**Stored records:**
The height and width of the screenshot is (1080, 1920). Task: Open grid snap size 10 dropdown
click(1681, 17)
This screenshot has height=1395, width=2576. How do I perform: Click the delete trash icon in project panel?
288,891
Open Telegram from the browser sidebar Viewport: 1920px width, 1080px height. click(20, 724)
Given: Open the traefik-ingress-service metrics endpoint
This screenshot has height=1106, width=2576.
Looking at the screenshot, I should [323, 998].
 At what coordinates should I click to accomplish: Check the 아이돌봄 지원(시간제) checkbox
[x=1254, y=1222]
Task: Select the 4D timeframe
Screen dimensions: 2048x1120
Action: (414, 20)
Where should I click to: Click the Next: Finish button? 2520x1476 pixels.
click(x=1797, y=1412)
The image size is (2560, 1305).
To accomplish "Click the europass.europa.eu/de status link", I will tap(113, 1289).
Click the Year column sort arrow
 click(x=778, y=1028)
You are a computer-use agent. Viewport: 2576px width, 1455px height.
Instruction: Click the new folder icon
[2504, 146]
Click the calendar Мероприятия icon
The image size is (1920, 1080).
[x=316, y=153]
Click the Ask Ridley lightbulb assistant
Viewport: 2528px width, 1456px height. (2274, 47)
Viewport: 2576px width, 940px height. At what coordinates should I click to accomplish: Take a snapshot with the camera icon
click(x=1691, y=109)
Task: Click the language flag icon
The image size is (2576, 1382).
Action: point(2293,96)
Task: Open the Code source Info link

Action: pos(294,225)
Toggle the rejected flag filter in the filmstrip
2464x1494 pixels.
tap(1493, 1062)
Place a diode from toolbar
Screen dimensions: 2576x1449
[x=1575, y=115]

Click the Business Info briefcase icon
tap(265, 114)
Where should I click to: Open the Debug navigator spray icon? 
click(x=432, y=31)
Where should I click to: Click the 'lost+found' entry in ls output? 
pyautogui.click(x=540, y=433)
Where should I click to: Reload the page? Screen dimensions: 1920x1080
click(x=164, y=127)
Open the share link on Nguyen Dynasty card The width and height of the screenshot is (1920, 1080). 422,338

**What to do:** Working from the records above, write out verbatim only the lines from the line containing "Screen dimensions: 2048x1120" through the line containing "You are a computer-use".

**Solution to the exercise:**
Screen dimensions: 2048x1120
Action: (414, 20)
Where should I click to: Click the Next: Finish button? 2520x1476 pixels.
click(x=1797, y=1412)
The image size is (2560, 1305).
To accomplish "Click the europass.europa.eu/de status link", I will tap(113, 1289).
Click the Year column sort arrow
 click(x=778, y=1028)
You are a computer-use agent. Viewport: 2576px width, 1455px height.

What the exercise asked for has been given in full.